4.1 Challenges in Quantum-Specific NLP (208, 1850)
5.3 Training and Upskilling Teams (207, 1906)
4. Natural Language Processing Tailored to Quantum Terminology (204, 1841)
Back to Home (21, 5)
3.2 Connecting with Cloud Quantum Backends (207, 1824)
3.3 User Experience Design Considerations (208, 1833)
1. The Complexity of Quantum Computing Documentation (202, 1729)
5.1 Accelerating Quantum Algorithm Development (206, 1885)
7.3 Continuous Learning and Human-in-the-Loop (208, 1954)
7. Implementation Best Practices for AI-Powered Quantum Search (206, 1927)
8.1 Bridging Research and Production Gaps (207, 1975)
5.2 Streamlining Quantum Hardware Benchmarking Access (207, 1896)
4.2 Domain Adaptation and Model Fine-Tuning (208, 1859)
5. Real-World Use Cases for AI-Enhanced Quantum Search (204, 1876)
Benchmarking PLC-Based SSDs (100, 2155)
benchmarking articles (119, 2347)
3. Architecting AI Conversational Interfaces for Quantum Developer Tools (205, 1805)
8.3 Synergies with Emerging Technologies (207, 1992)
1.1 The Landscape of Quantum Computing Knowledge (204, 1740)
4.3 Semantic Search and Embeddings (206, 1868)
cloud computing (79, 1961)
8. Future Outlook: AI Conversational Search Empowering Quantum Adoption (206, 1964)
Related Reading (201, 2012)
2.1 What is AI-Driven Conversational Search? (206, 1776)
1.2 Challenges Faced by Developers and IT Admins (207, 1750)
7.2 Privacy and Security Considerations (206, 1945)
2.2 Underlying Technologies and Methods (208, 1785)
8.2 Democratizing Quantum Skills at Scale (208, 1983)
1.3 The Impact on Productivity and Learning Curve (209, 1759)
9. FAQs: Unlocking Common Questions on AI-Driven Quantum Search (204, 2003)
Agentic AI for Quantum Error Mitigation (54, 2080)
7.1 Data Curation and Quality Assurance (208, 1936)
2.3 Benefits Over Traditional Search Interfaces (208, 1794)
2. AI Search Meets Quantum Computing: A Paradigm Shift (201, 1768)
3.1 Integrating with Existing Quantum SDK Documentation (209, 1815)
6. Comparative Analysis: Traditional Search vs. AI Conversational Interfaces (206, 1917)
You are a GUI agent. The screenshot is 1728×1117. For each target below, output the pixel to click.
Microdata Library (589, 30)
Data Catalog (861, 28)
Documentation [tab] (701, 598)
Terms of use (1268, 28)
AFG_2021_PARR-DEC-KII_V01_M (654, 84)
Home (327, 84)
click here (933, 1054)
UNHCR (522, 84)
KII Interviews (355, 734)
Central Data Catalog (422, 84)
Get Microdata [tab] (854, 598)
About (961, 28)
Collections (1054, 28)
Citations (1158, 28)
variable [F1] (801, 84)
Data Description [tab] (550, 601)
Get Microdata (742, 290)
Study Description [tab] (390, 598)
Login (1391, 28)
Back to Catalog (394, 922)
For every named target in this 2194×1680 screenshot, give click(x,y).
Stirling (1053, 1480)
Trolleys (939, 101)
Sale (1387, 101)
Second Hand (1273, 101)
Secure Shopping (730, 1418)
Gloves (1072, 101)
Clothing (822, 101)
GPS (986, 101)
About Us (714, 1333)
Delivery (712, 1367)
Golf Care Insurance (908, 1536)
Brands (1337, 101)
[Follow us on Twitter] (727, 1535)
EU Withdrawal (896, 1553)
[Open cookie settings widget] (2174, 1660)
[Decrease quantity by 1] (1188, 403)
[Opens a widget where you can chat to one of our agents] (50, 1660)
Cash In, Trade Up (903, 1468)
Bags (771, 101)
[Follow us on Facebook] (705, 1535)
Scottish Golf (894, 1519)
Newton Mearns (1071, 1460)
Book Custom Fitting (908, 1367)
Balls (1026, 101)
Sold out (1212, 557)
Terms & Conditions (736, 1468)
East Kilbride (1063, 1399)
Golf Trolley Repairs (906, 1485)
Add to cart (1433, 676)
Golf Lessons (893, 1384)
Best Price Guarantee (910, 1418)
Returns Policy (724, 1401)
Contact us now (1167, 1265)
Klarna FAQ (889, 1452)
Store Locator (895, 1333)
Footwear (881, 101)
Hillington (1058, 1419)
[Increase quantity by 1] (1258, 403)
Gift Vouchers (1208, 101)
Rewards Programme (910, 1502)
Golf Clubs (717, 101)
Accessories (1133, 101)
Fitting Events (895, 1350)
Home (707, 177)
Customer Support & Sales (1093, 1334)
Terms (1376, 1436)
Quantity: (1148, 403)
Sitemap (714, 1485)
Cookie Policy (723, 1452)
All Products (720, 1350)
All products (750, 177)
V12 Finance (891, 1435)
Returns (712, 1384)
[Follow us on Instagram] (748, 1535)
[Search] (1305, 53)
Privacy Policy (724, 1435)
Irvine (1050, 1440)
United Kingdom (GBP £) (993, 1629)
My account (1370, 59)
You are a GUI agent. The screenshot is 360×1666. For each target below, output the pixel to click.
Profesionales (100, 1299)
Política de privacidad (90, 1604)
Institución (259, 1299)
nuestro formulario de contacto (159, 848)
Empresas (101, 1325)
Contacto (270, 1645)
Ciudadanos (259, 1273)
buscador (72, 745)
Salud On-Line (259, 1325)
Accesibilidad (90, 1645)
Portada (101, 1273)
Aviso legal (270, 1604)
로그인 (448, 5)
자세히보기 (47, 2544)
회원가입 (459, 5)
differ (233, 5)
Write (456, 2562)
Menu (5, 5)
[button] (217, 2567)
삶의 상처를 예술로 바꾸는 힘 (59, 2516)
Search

* * *

To do » Lines holding "screenshot": give how many there are in the entries above, and nothing more.

Solution to this problem » 3